@Autumn
Jestem gorącym entuzjastą wymienianej przez Ciebie książki. Zaprosiłem nawet jej autora do Warszawy i była okazja pogadać trochę przy piwku. Wiązało się to z planem tłumaczenia, który na razie zaowocował
jedną notką, ale przetłumaczone jest więcej i pewnie do tego jeszcze kiedyś wrócę.
Chciałbym tylko przy tej okazji przestrzec przed stawianiem znaku równości między sandboksem a prowadzeniem bez scenariusza (co nawiasem mówiąc napisałaś, ale powtórzę), bo relacja jaka tutaj zachodzi jest taka, jak między kwadratem (sandboks) a prostokątem (prowadzenie bez scenariusza): każdy kwadrat jest prostokątem, ale nie każdy prostokąt jest kwadratem.

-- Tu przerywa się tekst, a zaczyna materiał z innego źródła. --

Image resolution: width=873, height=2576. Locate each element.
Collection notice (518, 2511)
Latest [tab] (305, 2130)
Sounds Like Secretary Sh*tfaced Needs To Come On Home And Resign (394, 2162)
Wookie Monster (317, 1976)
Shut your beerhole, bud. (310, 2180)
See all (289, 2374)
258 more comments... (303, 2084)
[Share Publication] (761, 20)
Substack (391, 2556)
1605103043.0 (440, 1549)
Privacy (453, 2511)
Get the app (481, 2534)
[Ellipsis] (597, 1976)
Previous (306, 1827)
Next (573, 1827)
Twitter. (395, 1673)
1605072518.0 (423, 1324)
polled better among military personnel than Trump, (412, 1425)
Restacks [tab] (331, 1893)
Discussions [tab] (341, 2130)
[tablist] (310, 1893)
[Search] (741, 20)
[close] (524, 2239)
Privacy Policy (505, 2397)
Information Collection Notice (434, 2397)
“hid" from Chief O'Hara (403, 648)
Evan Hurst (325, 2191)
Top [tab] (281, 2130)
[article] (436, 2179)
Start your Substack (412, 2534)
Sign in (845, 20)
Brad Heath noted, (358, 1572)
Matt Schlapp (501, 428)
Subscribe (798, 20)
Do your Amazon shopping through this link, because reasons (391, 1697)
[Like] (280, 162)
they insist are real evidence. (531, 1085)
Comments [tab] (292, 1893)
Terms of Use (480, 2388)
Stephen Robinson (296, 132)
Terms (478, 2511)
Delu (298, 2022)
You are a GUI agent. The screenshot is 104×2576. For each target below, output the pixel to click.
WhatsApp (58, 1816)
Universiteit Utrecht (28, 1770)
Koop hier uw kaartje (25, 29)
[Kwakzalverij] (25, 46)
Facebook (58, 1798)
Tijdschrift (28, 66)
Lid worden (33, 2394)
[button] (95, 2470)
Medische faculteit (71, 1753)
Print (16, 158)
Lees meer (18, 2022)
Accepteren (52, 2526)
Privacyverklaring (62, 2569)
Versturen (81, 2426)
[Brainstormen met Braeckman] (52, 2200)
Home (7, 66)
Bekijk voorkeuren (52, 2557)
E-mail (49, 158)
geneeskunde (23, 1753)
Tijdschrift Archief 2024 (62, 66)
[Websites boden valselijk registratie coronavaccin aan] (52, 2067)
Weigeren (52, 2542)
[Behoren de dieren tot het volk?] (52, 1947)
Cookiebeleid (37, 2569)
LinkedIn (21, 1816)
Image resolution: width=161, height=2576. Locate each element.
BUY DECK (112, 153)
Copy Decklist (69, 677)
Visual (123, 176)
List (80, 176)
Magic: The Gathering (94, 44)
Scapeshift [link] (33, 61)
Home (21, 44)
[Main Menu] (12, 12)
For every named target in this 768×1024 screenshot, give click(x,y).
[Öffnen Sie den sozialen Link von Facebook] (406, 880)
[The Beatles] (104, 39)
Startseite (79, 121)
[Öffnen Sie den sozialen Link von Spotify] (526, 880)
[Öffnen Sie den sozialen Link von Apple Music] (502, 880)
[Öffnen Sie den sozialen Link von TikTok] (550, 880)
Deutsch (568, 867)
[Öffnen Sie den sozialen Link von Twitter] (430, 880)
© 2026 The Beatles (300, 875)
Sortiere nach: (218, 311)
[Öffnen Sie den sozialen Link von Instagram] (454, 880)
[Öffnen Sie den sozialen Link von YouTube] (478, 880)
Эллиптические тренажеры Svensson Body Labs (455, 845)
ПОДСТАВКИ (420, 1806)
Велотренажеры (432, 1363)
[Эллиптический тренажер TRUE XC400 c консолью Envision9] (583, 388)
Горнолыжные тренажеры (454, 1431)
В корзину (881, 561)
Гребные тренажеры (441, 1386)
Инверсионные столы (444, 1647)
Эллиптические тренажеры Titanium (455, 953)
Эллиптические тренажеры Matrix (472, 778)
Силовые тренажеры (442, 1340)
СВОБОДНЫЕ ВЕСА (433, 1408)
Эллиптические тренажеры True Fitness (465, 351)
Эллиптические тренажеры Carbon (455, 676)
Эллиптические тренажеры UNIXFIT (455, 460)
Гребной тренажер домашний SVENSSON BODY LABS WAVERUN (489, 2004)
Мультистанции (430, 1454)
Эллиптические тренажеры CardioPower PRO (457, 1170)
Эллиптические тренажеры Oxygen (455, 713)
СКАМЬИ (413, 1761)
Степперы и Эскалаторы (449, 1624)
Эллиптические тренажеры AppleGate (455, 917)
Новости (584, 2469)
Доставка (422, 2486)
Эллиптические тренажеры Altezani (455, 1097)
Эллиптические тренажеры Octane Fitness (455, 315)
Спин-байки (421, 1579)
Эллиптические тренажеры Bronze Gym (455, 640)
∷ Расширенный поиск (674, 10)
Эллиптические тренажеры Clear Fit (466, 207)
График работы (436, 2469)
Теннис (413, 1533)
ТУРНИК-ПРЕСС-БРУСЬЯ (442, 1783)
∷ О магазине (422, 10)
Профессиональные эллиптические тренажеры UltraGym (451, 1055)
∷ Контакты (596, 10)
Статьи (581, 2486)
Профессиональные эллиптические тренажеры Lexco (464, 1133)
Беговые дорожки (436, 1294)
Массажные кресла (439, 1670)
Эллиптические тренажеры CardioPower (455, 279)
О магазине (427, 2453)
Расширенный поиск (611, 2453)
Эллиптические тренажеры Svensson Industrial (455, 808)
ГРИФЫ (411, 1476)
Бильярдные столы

Modelu proponowanego przez Briana sandboksem bym nie nazwał a w każdym razie ostrożnie z tym.
@Warlock
Fajnie piszesz o sandboksie, ale kontrastujesz go z railroadem, podczas gdy Komtur chciał chyba raczej uchwycić różnicę między sandboksem a wielowątkowym scenariuszem z dużą swobodą wyboru po stronie graczy.